-
Notifications
You must be signed in to change notification settings - Fork 2k
New issue
Have a question about this project? Sign up for a free GitHub account to open an issue and contact its maintainers and the community.
By clicking “Sign up for GitHub”, you agree to our terms of service and privacy statement. We’ll occasionally send you account related emails.
Already on GitHub? Sign in to your account
[BUG] No telemetry exported form a Scala notebook when using AzureMonitorExporterBuilder #41856
Comments
@lmolkova could you please take a look? |
Thank you for reporting this @greatvovan! I wonder if the problem could be around Scala notebook having different shutdown hooks and exiting before anything is exported.

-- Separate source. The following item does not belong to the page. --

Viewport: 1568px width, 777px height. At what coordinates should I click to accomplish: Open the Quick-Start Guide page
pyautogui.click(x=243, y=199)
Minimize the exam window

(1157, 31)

Could you please try calling Otherwise, @jeanbisutti @heyams or @trask should be able to investigate further. |
@lmolkova I tried |
the following code snippet works in Scala under Linux, but does NOT work in a Databricks notebook/job with a compute cluster 15.4 LTS ML (includes Apache Spark 3.5.0, Scala 2.12). it seems the issue exists in the Databricks runtime import io.opentelemetry.api.OpenTelemetry
import io.opentelemetry.api.common.Attributes
import io.opentelemetry.api.common.AttributeKey
import io.opentelemetry.sdk.autoconfigure.AutoConfiguredOpenTelemetrySdk
import com.azure.monitor.opentelemetry.exporter.AzureMonitorExporter
object Main {
def test(aiConnStr: String): String = {
val sdkBuilder = AutoConfiguredOpenTelemetrySdk.builder()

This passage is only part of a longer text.